■ **What is being asked**
Turn the rows from the line with "Given: Open Grok's profile avatar" to the line with "Looking at the screenshot, I should 95,409.", both lines included, into a numbered list with no blank lines.

■ **Source records**
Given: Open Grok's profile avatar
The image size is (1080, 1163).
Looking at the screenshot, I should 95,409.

* * *

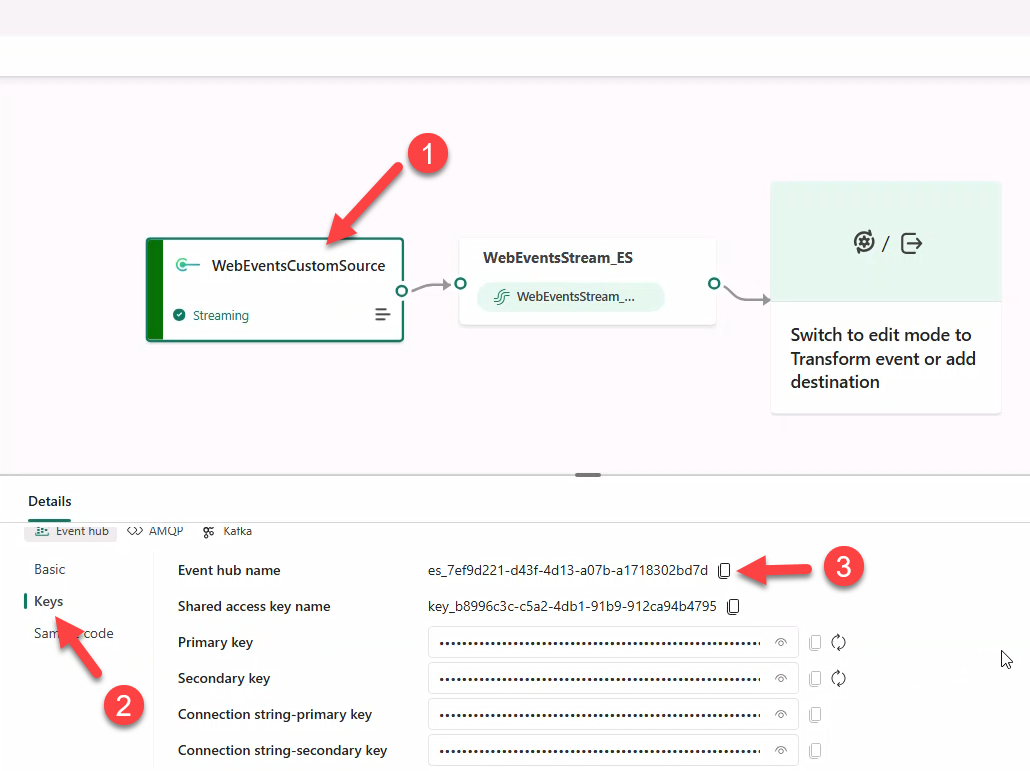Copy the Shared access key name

* * *

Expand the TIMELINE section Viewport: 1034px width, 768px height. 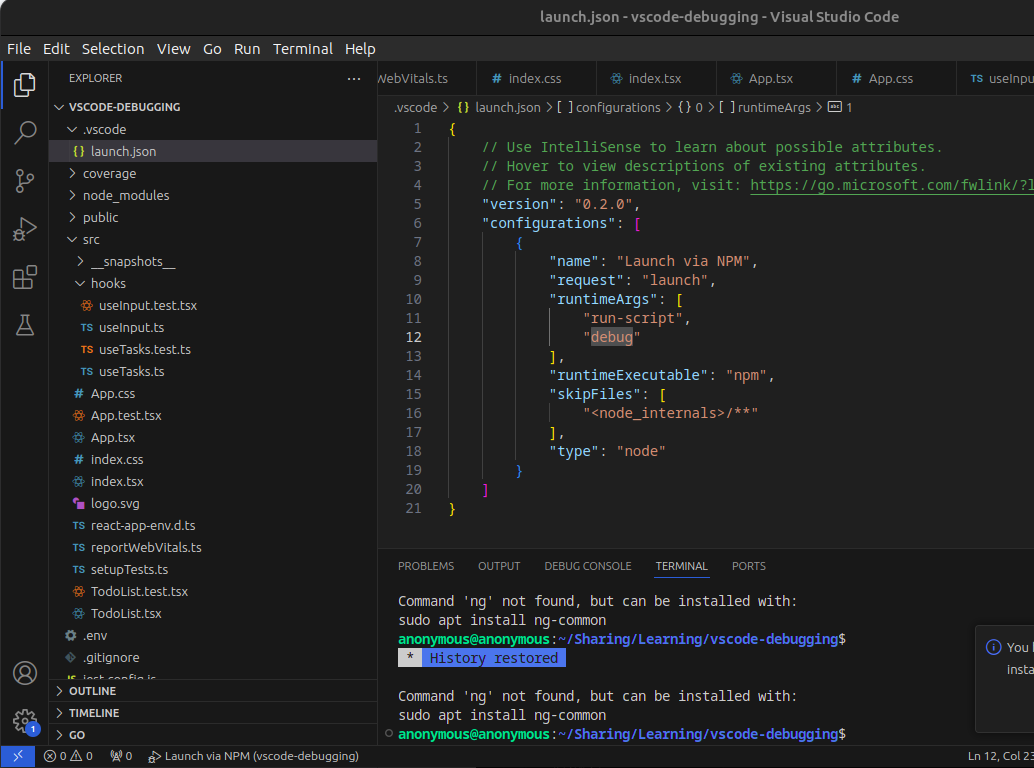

■ **Answer below**
1. Given: Open Grok's profile avatar
2. The image size is (1080, 1163).
3. Looking at the screenshot, I should 95,409.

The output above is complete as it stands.